キャッシュは邪神教徒をちゃっかり下敷きにして無傷で着地していたが、眠らされていた生贄の人々は派手に体を打ち付けた人が多くほぼ全員が覚醒していた。戸惑う彼らには目も向けず、俺はキャッシュに向かって叫んだ!
「キャッシュ、そいつ等を連れて逃げろ!」
「でも…、」
珍しくこちらを見て心配そうに口ごもる。でも彼にはあるのだ。キャッシュをその気に一言が。
「全員無事に逃がせば国から金が出る。」
「了解!!」
さすがキャッシュだ。気持ちが切り替わると行動が早い! その場にへたり込み混乱する捕まっていた人々に向かって、複数のファイヤーボールを叩き込んだ。
「死にたくなければ洞窟の外へ逃げなさい!」
考えるよりも先に行動させる為の手段であり、もちろん当てる気のない魔法なのだろうが、いくつか当たってる様にも見えた。雑な
キャッシュに追い立てられる様に生贄さんたちは必死に出口へと向かって走り出した。そしてそれを逃がすまいと邪神教徒たちも洞窟出口を固め始める。
火魔法で応戦するキャッシュだが敵の数が多く、明らかに手が足りない。
「ローン!」
不安げに俺の名を呼びながらチラリとこちらに視線を送るキャッシュ。それにローンも大きな声で応えた。
「まかせろ! 来い、エクスカリバ―――!!」
ローンの叫び声と共に洞窟出口の奥から激しく岩を砕く破砕音と、空気を切り裂く様なヒュンヒュンという音が近づいてきた。思わず振り返る邪神教徒たち。

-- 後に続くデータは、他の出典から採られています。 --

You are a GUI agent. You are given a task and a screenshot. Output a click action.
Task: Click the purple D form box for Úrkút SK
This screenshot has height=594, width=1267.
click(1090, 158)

彼らの目に映ったのは、高速で回転する巨大な何かが、自分たちに向かって飛び込んで来るところだった。
「みんな、伏せて!」
言うなりキャッシュは生贄さん達の頭部に向かってファイヤーボールを放つ! 多くの者は慌てて炎から逃げる様に伏せる。残りはファイヤーボールがかすって当たった反動で倒れて伏せた。酷い。
洞窟から飛び出したエクスカリバーは、出口を囲んでいた邪神教徒たちをなぎ倒し、伏せたキャッシュや生贄さん達の上を飛び越えて、頭上へと伸ばしたローンの右手に収まった。

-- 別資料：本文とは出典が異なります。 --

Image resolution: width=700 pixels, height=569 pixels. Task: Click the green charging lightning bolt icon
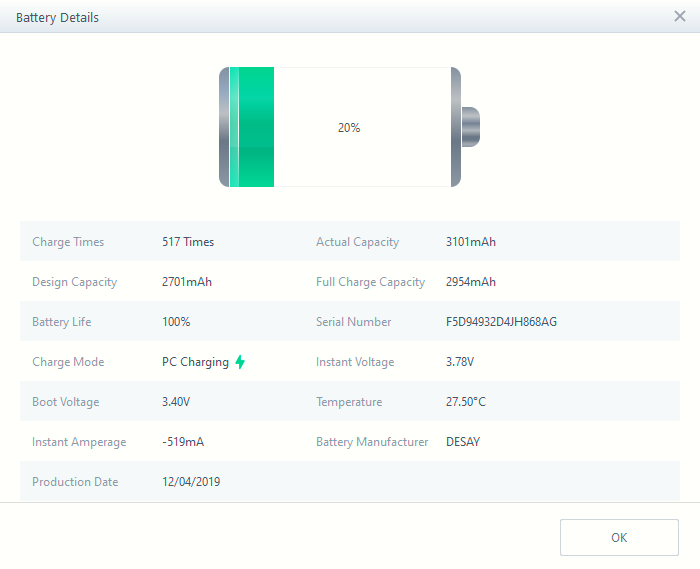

キャッシュはそれを見ることなく、自らの頭上をエクスカリバーが通過した瞬間にダッシュで動き出す。エクスカリバーにはじき飛ばされなかった残り数名の邪神教徒の顔面にファイヤーボールと当て身を食らわせて無力化した。所詮、数さえ少なければ、戦闘職ではない邪神教徒たちなど彼女の敵ではなかった。
キャッシュは新手が来ないうちにと、出口へ生贄さんたちを追い立てた。だが、何かふと気になって後ろを振り返る。
「ローン?」
ローンは動かずその場に立っていた。エクスカリバーを携えたまま、その場に立ち尽くし煙幕の立ち込める洞窟の奥へと視線を向けていた。彼女がもう一言声を掛けるよりも早くローンは呟いた。
「スポンサーを助けてくる。
状況は良くわからないが、今までの様にただ逃げるのではなくちゃんと報酬を得ようとするローンの姿勢をキャッシュは快く思った。
「了解!」
返事と同時に出口へと走り出すキャッシュ。そしてそちらを振り返る事もなく洞窟の奥へと走り出すローン。二人の口元は少しだけ笑っているように見えた。